I'll always be a huge Zach supporter and would love to see him back with the team, but there's a large part of me that would like to see him find a situation where he can be played more to his strengths. Ideally he's on a team with multiple big guards and wings. Allows him to play more center where his ability to space the floor and protect the rim have a lot more value. Defensively, he's able to be the featured pnr defender that you can use and all types of schemes or as a straight or late switch guy. But yeah still a big believer in Zach. If he can put together a couple healthy seasons I have no doubt that he'll be an impactful player on a good team for a long time.

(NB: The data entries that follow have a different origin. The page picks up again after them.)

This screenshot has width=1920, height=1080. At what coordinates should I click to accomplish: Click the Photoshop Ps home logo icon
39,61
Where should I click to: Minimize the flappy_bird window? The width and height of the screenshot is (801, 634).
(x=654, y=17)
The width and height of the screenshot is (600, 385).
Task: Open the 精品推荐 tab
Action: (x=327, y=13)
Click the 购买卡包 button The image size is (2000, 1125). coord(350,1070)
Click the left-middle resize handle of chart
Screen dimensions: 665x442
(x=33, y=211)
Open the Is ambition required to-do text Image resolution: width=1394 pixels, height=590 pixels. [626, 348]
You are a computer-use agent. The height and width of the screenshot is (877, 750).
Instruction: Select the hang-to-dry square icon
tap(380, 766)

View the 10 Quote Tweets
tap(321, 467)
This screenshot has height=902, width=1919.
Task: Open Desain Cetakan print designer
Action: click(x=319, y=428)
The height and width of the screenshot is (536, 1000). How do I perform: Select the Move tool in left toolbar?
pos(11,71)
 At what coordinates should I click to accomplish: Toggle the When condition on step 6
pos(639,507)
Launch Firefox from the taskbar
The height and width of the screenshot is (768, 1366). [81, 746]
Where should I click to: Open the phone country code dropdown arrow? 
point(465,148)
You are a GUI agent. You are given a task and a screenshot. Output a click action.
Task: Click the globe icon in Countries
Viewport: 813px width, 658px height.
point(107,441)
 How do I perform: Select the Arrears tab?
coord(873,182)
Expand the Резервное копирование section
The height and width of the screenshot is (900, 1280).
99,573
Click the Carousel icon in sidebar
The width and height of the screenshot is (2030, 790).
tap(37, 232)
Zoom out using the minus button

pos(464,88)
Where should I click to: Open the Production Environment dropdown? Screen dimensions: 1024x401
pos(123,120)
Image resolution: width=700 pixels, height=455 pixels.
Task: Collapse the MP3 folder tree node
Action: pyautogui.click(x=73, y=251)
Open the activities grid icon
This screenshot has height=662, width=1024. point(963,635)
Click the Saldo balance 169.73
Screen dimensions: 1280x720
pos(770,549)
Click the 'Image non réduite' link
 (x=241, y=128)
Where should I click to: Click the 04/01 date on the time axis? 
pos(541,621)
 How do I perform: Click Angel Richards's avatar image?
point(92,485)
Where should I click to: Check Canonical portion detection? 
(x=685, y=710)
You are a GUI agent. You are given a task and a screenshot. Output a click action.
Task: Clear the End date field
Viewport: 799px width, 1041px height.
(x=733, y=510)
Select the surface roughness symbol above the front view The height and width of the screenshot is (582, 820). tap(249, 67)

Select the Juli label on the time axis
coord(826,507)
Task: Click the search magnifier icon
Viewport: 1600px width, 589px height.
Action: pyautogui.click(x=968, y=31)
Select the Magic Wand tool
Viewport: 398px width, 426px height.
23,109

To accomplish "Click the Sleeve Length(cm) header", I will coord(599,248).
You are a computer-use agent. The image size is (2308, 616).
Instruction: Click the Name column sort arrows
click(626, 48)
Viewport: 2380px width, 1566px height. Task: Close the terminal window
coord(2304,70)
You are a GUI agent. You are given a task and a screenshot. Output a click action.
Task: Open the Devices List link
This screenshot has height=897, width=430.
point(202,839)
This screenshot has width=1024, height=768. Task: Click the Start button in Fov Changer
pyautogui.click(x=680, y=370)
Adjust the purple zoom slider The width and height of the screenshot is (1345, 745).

I like the idea of Zach coming back on a "Prove it" deal. Blazers have invested in his rehab, and I think he fits what they need. His defense, and tough demeanor were a big plus against Jokic in that Playoff win a couple years ago. Enes was able to be Enes on offense because Zach had the tough defense on Joker to back him up. If Zach is cool with this, bring him back. I miss his No B.S. toughness.
I am looking him getting 7 for 2or 3 years with a player option due most lately been that with a player option. I like Zach but to me he has show me his body is sound.
I'd love to see what he can do with a full year of being healthy. I think having him backing up Nurk in the Denver series would have been a very good thing or at least better than what we had. I see these as the main considerations: Positive: - He's still only 23 years old - His skill set (permiter shooting and shotblocking) is a very valuable one Negative: - It's hard to NOT consider him injury-prone after the last couple of years - It's difficult to believe his skills would be better now, almost two years after he finished his last complete seasons - Even before getting hurt, he was a fouling machine Uncertain: - Contract... how much demand will he see from other teams? And will Olshey even pay attention to the market, or let him leave (or re-sign him) independent of that - Opportunity cost... whatever we pay him (since presumably it'll be more than veteran's minimum), what could we have instead? Will it hurt our luxury tax situation and force us to make other moves?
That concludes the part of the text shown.